Cazalla and colleagues then performed experiments to determine what was causing the increased levels of miR-27 in the mutant strain. They designed a pulse-chase nucleofection protocol with a radiolabeled synthetic miRNA, and noted a significantly shorter half-life in the presence of HSURs 1 and 2. Since levels of the pre-miRNA and the passenger strand were unchanged, they concluded that the mature miRNA itself must be destabilized.
It was also noted that the destabilization of miR-27 had consequences on the transcriptional landscape of the cell. A validated target of miR-27, FOXO1, which is a transcription factor that is dysregulated in breast, prostate, and endometrial cancers, was observed to be significantly downregulated in the absence of HSUR 1. Cazalla et al. also recapitulated the downregulation of miR-27 in Jurkat T-cells by
combinations of stable lines expressing HSURs and knockdowns using chimeric oligoribonucleotides. Strikingly, they observed that the specificity of HSUR 1 could be artificially switched to target miR-20.

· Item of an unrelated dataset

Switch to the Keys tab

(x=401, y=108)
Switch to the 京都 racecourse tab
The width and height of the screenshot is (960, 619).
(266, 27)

There are several questions raised by this paper. First, there is the tantalizing prospect that the mechanism of destabilization of miR-27 is the same as that described by Ameres et al. in the same edition of Science. Further work, especially deep sequencing analysis of small RNAs, will likely reveal whether this is the case. There is also the mystery of where the interactions between HSURs and miRNAs are taking place; HSURs are thought to be nuclear, but may shuttle to the cytoplasm during their maturation. It is also still unclear what genes are perturbed as a consequence of the decreased miR-27 levels, and how this may affect viral fitness. Finally, one wonders about the functional significance of the interaction of HSURs 1 and 2 with miR-142-3p and miR-16. In summary, this paper presents a novel mechanism by which a virus perturbs host gene expression using noncoding RNA.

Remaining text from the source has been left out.